第1試合開始前に開催されたセレモニーでは、自ら遺影を携えてリングイン。観客、選手とともに追悼の10カウントを送った。バックステージでは「猪木さんは常に戦っていた」と思いを語った。

武藤は84年に新日本に入門。師匠の猪木さんからの期待も大きく、意志を継承する「闘魂三銃士」の一角もになった。だが、02年に全日本に移籍したこともあり、「ぶっちゃけ俺は20年くらい前に猪木さんのところから飛び出してきているから、他の人たちと比べて、ちょっと遠くなっている…」と話し始めた。

それでも、20年2月に自身が主宰する「プロレスリング・マスターズ」に猪木さんを招待したことに触れると、思いがあふれた。「どうしても猪木さんをリングに上げたくてさ、お願いに行ったんだよ。すぐにいい返事をいただいてね。マスターズができて、なんか本当に最後にいいイベントができたなと思います」と、しみじみと話した。

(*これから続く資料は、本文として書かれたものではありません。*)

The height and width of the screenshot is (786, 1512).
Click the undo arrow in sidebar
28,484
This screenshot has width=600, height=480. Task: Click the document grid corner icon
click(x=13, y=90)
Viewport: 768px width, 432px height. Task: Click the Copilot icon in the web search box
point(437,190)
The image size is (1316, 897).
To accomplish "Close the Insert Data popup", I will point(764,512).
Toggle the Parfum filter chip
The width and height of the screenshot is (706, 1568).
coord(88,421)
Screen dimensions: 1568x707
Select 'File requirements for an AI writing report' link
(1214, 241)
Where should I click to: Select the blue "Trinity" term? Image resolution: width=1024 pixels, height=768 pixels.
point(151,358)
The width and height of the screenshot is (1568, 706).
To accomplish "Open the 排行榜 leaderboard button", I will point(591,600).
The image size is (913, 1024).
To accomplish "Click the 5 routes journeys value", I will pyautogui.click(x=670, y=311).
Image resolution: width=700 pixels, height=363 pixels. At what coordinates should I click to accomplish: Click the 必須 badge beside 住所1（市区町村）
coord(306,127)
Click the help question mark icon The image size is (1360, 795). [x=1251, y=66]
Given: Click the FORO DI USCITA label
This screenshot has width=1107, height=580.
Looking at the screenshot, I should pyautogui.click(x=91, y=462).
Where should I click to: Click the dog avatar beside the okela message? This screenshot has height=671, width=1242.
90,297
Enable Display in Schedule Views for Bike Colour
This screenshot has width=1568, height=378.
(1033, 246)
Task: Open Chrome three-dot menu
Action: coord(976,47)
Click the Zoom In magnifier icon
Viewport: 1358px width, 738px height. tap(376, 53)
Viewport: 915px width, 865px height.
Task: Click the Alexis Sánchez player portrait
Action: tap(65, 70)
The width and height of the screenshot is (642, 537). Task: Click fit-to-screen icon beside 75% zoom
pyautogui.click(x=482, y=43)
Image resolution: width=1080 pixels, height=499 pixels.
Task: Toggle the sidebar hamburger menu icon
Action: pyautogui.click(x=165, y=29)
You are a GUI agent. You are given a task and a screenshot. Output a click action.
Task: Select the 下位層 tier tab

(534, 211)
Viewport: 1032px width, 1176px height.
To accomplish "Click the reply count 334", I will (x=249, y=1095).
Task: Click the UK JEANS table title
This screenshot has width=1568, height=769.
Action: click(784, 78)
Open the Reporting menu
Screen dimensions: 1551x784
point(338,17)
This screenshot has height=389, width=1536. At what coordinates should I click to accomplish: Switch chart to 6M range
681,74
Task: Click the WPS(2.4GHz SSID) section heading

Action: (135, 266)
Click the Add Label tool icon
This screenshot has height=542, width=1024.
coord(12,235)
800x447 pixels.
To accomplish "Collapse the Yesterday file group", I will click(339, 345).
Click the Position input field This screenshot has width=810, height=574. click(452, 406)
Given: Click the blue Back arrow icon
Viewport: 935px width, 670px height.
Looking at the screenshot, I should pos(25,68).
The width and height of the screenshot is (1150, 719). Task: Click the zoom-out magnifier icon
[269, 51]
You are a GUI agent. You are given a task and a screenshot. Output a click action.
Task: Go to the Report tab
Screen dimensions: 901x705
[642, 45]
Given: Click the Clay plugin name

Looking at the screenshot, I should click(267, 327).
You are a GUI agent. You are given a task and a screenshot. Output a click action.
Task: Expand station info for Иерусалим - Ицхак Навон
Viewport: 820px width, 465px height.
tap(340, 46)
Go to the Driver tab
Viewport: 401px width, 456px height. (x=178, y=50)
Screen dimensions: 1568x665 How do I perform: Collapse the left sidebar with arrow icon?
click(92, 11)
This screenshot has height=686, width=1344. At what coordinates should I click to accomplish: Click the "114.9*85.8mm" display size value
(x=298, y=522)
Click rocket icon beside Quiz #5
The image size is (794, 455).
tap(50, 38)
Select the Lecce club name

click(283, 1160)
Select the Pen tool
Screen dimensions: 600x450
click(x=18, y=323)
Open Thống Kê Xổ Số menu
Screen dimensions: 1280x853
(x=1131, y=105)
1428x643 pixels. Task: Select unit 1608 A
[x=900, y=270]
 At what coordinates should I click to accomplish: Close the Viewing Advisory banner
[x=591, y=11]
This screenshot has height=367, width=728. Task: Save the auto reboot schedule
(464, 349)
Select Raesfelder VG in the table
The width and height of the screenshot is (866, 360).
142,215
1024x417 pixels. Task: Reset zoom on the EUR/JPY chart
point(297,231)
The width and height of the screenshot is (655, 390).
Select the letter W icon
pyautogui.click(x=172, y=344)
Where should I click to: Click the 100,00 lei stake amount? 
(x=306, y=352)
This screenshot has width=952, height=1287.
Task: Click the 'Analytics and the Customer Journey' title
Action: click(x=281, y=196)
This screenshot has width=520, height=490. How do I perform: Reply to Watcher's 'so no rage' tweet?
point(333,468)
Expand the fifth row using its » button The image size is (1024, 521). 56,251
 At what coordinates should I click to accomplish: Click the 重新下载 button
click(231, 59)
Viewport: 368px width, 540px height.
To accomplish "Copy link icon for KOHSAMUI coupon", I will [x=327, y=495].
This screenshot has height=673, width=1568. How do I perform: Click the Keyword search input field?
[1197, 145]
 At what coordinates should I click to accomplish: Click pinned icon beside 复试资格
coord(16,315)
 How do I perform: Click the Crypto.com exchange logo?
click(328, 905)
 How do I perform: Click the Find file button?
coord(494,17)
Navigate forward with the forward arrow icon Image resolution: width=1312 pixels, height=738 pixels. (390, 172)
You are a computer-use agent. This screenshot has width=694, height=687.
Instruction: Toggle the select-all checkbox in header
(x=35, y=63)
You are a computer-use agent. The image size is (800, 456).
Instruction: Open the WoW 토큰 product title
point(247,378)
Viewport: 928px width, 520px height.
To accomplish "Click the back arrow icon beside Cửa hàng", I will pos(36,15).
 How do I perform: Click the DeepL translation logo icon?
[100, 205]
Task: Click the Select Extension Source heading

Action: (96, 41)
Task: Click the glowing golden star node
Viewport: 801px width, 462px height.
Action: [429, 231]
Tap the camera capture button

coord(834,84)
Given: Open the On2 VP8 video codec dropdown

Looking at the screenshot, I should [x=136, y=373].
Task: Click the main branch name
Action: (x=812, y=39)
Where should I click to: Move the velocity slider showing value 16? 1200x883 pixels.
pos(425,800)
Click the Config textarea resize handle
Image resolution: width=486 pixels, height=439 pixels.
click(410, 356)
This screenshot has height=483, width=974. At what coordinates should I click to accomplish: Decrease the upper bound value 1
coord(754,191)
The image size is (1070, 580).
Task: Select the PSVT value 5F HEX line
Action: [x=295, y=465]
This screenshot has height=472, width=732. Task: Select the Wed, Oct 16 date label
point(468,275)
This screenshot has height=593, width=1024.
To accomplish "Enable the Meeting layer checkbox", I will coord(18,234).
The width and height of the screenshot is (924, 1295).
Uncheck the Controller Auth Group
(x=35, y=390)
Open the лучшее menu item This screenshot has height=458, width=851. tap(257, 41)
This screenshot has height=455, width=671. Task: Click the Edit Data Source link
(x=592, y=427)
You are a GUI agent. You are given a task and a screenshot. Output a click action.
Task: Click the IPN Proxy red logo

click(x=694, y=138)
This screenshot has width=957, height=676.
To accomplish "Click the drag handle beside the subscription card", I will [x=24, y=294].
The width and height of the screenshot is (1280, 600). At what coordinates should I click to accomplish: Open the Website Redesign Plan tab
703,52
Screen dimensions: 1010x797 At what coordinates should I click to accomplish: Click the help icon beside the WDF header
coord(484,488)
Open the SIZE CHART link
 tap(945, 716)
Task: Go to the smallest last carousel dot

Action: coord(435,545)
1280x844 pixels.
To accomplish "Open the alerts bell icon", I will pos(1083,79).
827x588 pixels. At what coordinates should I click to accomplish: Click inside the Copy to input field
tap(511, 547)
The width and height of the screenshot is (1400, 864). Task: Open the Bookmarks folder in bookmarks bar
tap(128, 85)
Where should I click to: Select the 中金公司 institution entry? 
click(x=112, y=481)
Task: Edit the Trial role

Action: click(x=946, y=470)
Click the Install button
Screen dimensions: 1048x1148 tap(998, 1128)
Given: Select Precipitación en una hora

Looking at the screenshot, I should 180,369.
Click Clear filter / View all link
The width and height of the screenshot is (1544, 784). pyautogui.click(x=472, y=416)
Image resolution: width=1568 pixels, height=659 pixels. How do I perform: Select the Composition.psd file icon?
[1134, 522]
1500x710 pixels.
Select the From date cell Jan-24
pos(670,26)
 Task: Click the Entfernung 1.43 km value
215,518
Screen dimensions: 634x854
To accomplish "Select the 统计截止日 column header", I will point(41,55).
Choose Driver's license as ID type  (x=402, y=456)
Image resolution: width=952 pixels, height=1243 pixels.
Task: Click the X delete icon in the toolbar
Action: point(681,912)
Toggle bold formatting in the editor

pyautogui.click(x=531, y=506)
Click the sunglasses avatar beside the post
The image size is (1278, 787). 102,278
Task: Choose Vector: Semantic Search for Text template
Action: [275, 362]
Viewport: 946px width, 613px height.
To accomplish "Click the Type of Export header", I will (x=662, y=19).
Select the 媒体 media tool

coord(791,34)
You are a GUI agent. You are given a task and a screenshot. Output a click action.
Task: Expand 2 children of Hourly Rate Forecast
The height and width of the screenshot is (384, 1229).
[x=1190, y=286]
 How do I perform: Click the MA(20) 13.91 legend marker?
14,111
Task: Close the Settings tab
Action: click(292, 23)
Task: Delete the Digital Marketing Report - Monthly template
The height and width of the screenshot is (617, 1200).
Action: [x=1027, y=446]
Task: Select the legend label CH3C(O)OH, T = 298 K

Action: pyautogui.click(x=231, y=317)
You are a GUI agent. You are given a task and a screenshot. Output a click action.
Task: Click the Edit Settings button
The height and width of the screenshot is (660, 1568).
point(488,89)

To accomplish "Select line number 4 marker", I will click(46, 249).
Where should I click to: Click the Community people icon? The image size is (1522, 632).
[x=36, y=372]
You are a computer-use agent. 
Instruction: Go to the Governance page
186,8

猪木さんに教わった物は、常識にとらわれない姿勢だという。「とにかく常識があんまり好きじゃないよね。ある意味、俺は感性が似ている。俺も猪木さんに教わったこと、人を育てていく中で、それはどう伝わるかわからないけど、一生懸命教えようとしている。そういう風にやっていかないと教えはどんどん退化していく」と、猪木イズムの継承を誓った。

武藤は来年2月での現役引退を発表している。東京ドームで行われる引退興行へ来てもらえないことが心残りだ。「欲を言ったらドーム、2月21日は見に来てほしかったな。モニターとかでいいから『まだまだだろ』『バカヤロー』と言ってほしかった。ほめられたことがないからさ。常にまだまだだと言われていたよ…」と、天国の師に思いをはせていた。